A more cynical type might think that this suggest a certain lack of confidence in finding an audience who wants to listen to what you have to say, and a lot of the time that's true. Not here though.
Australian novelist Julia Leigh's debut film isn't just packed with nudity - from about a third of the way in it's more surprising when a scene doesn't end with star Emily Browning getting naked – it's a film that's actually about the female form and it's effect on men.
Browning plays a university student who, we fairly quickly pick up as we follow her through her life, has money troubles and no trouble at all picking up men in bars.
This combination eventually leads her to a job at a lingerie-based catering service, where aged, well-off men pay to have topless women serve them classy grub.
Even this isn't enough to solve her money woes, and eventually she ends up taking a gig where she's drugged into unconsciousness, stripped, put in a bed, and used as a plaything by the aforementioned aged, well-off men.

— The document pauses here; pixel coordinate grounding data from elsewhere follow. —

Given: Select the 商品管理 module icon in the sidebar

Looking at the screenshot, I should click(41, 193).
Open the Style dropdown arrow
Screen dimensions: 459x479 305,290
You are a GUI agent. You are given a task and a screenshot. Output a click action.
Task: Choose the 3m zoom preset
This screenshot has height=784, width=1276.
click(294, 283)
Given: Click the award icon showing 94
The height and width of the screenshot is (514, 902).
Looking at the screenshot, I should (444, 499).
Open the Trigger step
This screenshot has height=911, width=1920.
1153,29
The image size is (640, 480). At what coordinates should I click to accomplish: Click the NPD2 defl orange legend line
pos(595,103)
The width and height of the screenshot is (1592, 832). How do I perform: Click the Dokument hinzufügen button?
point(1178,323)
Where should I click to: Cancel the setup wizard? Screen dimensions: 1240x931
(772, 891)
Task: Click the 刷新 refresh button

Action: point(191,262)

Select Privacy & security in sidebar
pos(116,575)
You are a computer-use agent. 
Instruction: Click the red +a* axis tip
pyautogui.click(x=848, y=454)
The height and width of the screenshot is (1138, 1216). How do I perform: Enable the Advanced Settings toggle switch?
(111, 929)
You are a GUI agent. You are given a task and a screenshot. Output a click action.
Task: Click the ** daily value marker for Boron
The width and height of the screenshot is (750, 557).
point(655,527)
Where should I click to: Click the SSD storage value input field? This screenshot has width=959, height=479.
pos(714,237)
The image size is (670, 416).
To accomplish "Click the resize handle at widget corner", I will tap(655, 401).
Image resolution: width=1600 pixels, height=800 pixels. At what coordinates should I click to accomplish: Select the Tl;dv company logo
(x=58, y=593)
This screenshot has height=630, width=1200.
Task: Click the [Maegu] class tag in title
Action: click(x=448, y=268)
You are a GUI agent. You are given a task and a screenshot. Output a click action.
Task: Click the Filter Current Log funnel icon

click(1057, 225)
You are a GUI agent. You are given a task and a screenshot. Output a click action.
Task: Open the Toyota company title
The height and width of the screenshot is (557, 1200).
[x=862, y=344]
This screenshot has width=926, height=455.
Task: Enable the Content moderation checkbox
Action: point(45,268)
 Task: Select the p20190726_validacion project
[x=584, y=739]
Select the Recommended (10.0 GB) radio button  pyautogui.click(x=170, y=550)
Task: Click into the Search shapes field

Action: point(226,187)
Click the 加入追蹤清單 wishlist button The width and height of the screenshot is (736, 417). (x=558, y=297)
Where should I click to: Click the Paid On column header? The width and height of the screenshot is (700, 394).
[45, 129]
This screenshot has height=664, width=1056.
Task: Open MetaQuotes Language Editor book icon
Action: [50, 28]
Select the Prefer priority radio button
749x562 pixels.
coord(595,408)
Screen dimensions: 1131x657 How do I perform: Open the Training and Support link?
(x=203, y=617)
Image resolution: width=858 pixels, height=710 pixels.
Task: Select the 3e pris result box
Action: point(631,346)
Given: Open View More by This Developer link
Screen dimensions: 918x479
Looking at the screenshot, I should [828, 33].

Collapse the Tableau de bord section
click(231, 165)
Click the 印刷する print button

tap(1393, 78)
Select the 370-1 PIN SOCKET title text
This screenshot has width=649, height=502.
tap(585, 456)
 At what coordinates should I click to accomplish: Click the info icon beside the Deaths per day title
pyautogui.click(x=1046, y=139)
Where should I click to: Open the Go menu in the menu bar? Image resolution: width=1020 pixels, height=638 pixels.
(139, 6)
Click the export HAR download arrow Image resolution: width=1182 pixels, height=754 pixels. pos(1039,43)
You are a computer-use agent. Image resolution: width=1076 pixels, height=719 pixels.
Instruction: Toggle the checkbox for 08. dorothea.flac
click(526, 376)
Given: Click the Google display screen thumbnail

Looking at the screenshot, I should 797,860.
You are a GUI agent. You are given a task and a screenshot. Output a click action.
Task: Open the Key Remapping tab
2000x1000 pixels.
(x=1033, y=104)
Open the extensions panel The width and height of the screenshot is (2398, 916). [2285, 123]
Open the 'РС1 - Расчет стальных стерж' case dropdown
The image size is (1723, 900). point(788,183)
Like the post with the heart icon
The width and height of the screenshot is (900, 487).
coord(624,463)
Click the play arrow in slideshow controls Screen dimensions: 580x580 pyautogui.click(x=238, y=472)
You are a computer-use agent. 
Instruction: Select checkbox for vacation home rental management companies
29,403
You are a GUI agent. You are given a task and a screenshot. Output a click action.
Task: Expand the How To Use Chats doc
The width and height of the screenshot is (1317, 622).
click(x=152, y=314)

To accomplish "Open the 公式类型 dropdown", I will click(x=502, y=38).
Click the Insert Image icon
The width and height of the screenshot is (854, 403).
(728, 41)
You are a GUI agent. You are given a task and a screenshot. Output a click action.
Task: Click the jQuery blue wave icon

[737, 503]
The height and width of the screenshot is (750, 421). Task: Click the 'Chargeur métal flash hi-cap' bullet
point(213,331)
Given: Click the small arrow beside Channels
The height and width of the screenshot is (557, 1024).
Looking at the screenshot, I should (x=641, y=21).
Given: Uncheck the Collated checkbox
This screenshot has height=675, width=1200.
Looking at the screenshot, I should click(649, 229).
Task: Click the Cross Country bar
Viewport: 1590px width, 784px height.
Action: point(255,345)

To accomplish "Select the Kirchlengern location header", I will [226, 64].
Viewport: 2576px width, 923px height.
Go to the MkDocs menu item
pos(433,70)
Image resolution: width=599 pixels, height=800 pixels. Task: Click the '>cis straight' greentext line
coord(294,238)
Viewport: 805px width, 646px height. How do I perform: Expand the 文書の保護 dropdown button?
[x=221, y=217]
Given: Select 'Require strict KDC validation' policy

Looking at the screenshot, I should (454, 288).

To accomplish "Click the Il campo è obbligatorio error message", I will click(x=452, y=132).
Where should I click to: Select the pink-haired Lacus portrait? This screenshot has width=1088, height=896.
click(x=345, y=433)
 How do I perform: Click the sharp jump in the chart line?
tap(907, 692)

... Who are also naked - just in case you were worried this was getting a bit too one-sided in its exploitation!
There's a lot going on here subtexturally – riffs on fairy tales, an examination of gender roles, questions about exploitation and so on – but to get to them you have to overlook a few problems on the textural level.
Sleeping Beauty's leisurely pace (most scenes play out in real time, with few cuts) feels forced, and large parts of the purposely oblique story fail to convince either as realism (the student grind feels sketchy) or as fantasy (the not-quite prostitution all takes place in a sub-Eyes Wide Shut realm of upper-class decadence).
What isn't in doubt is Browning's performance.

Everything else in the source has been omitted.